Kundry flies in, with the help of naïve stage effects (not always fully realised), at her various entries; Parsifal bounces in and out and rolls about like some malfunctioning children’s entertainer; Amfortas, stretched across some sort of yoke, his body represented by a painted cloth, is manhandled from side to side by a couple of hooded retainers hovering in a state of semi-invisibility. Titurel consists, in two dimensions, of little more than two arms, a wheelchair and what, to me at least, looked like stubby telescope.

Gurnemanz, a crude papier-mâché face suspended in a haphazardly spiralling frame above his head, glides around with little sense of purpose. Squires and grail knights arm themselves in moments of threat with arbitrary objects: an oversize spanner, a stuffed rabbit, a dismembered arm. At the climax of the grail ceremony a small white figure with oversized head and an underlit lampshade for a skirt makes its way slowly across the stage.

On one level it’s a magical mystery tour de force from Freyer, who works with the music, surfing its slow-moving waves to sometimes hypnotic effect. There are plenty of telling little details, too, not least in the grotesque costume for Vladimir Baykov’s powerfully-sung, leering Klingsor: an enormous tie covers a bright red patch in his groin, the site of the self-mutilation we see acted out wittily—if that’s the word—at the appropriate point Gurnemanz’s Act 1 narration. I liked the bulbous, punky voluptuousness of his Flower Maidens, too, who manage to combine, like so much of the production, playful irreverence with an underlying seriousness. 

Claudia Mahnke (Kundry) and Vladimir Baykov (Klingsor) (Photo © Hans Jörg Michel)

As the show progresses, though, it becomes a case of diminishing returns. Having cast everything into a state weightlessness, Freyer has no interest, it seems, in tethering it back onto anything as the gravity of the final act’s drama kicks in. 

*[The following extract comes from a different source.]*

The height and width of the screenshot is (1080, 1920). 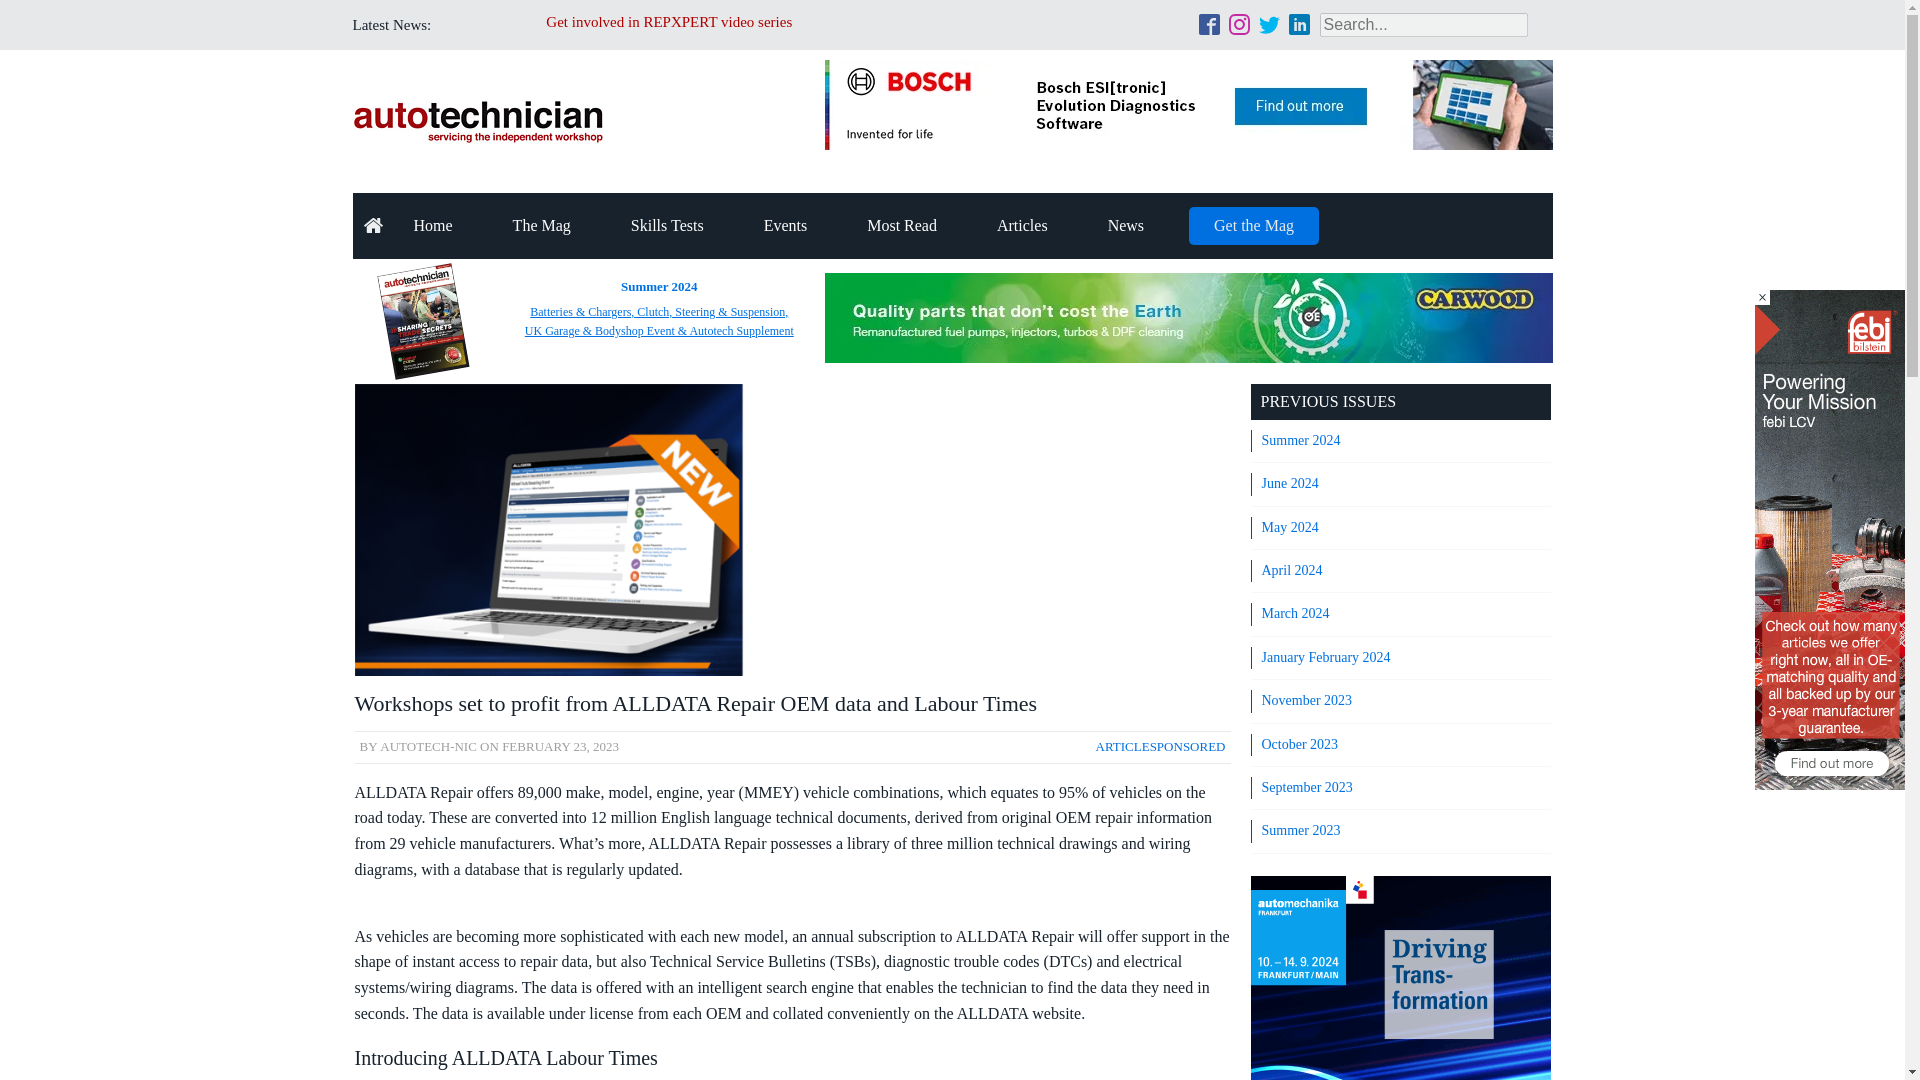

The first half of that act, with only the merest hint, through Sebastian Alphons’s lighting, of Easter greenery, resorts to a somewhat conventional rehearsal of Wagner’s stage directions. And Wolfgang Koch, sounding slightly under par, was unable to give specific meaning to his suffering as a bedraggled, lank-hared Amfortas. With the action never having been allowed too fully take root, the final redemption amounted simply to a further clearing of the decks, with the set pulled down and whisked away. We are left with an emptiness both spatial and conceptual.

Andreas Schager (Parsifal) in Klingsor's magic garden (Photo © Hans Jörg Michel)
Part of the sense of dissatisfaction here might also have been down to Kent Nagano’s conducting. The orchestral playing had some wobbles, but I enjoyed his streamlined but largely persuasive account of the first two acts—are the conductor’s plans for a period-instrument Ring with Concerto Köln already affecting his approach? The third act, however, felt almost evasive in its swiftness. The winding lines of the Prelude came across as dogged, while elsewhere things remained somewhat earthbound, without conjuring up enough of sense of anything, however difficult to define, being at stake.

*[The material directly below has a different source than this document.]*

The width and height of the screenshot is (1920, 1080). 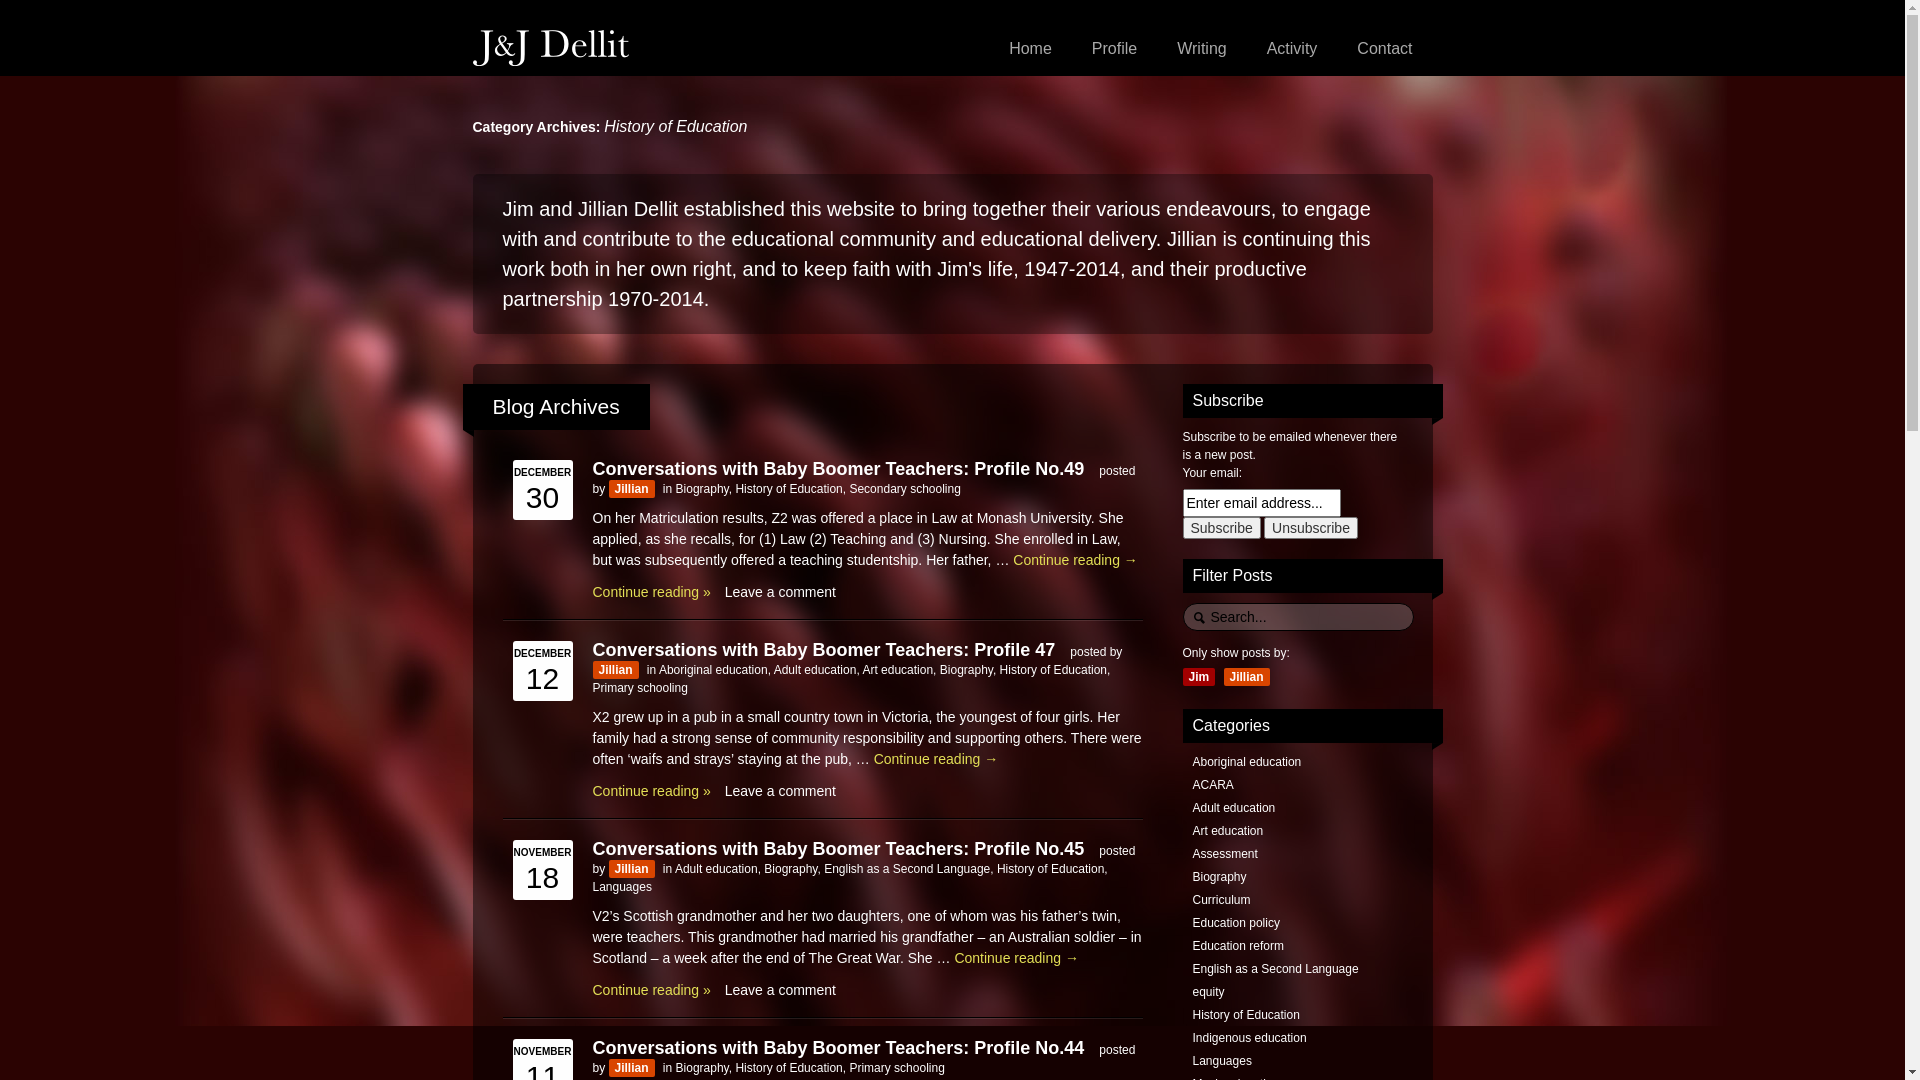 I want to click on History of Education, so click(x=1246, y=1015).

None of this helped the cast, either. Kwangchul Youn’s Gurnemanz provided superbly resonant and authoritative foundation for the drama, but  was left unable, in the circumstances, to plumb the depths in Act 3, or really to make much of the text. 

Andreas Schager (Parsifal) at the close of Act 3 (Photo © Hans Jörg Michel)
Andreas Schager’s Parsifal, dressed in asymmetric black-and-white, sang powerfully and acted, as usual, with total commitment, but both he and Claudia Mahnke’s impressive Kundry (rich in the lower register, seductive in the middle if stretched at the top) struggled to convey their passions and sufferings through the make-up and, in Mahnke’s case, industrial dreadlocks.

In a statement in the programme, Freyer talks, apparently unironically, of being obliged to save the essential works of our time from the mistakes of interpretation. That represents quite a lofty stance, and what he’s offered has its own special beauty and conviction. It doesn’t, however, really offer the compelling alternative he seems to be after.